Dans la Drôme, chez la famille Vinson « S'agrandir, pour quoi faire ? »

Florence Bal - La vigne - n°248 - décembre 2012 - page 30

Frédérique et Denis Vinson ont choisi de valoriser leur production en vente directe plutôt que de s'agrandir. Pour cela, ils améliorent la qualité de leurs vins, cultivent une image traditionnelle et misent sur le cru Vinsobres.
APRÈS LA VENDANGE, Denis Vinson et son fils Joseph marquent les pieds malades ou morts sur cette parcelle de syrah âgée de vingt-cinq ans. Ils s'apprêtent à réaliser un griffage d'hiver, fin novembre. PHOTOS F. BAL

APRÈS LA VENDANGE, Denis Vinson et son fils Joseph marquent les pieds malades ou morts sur cette parcelle de syrah âgée de vingt-cinq ans. Ils s'apprêtent à réaliser un griffage d'hiver, fin novembre. PHOTOS F. BAL

LA FAMILLE VINSON ne se déplace sur aucune foire ni aucun salon. Elle vend 70 % de sa production au caveau ou par correspondance. Denis, Frédérique et leurs deux fils Joseph et Charles sont là tous les jours, sauf le dimanche.
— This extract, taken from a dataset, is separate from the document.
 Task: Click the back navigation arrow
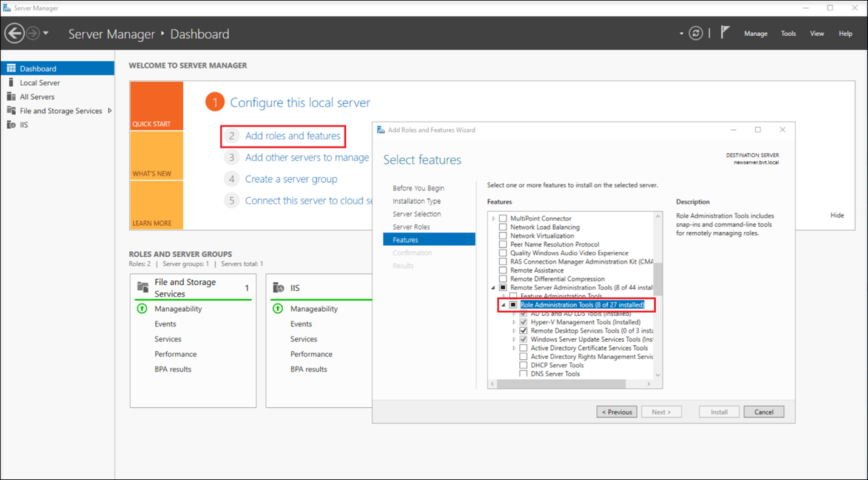tap(15, 33)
LA FAMILLE VINSON ne se déplace sur aucune foire ni aucun salon. Elle vend 70 % de sa production au caveau ou par correspondance. Denis, Frédérique et leurs deux fils Joseph et Charles sont là tous les jours, sauf le dimanche.
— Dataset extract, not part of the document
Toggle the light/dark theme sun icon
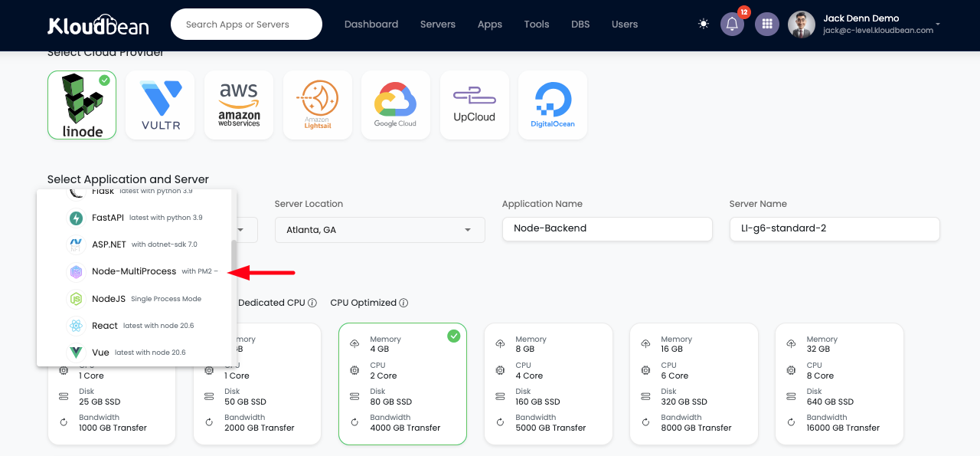 point(704,25)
DANS LEUR CAVE SOUTERRAINE EN PIERRE construite en 1989, Frédérique, responsable du chai, batônne les vinsobres rouges pour leur donner « du gras, de la profondeur et plus de CO2 naturel », tandis que Denis les ouille.

DANS LEUR CAVE SOUTERRAINE EN PIERRE construite en 1989, Frédérique, responsable du chai, batônne les vinsobres rouges pour leur donner « du gras, de la profondeur et plus de CO2 naturel », tandis que Denis les ouille.

« Nous avons tenu notre cap. » Au domaine du Moulin, 26 ha de vigne à Vinsobres, dans la Drôme, la famille Vinson assume une stratégie toute personnelle, faite du refus de s'agrandir, d'ancrage dans la tradition et d'observations.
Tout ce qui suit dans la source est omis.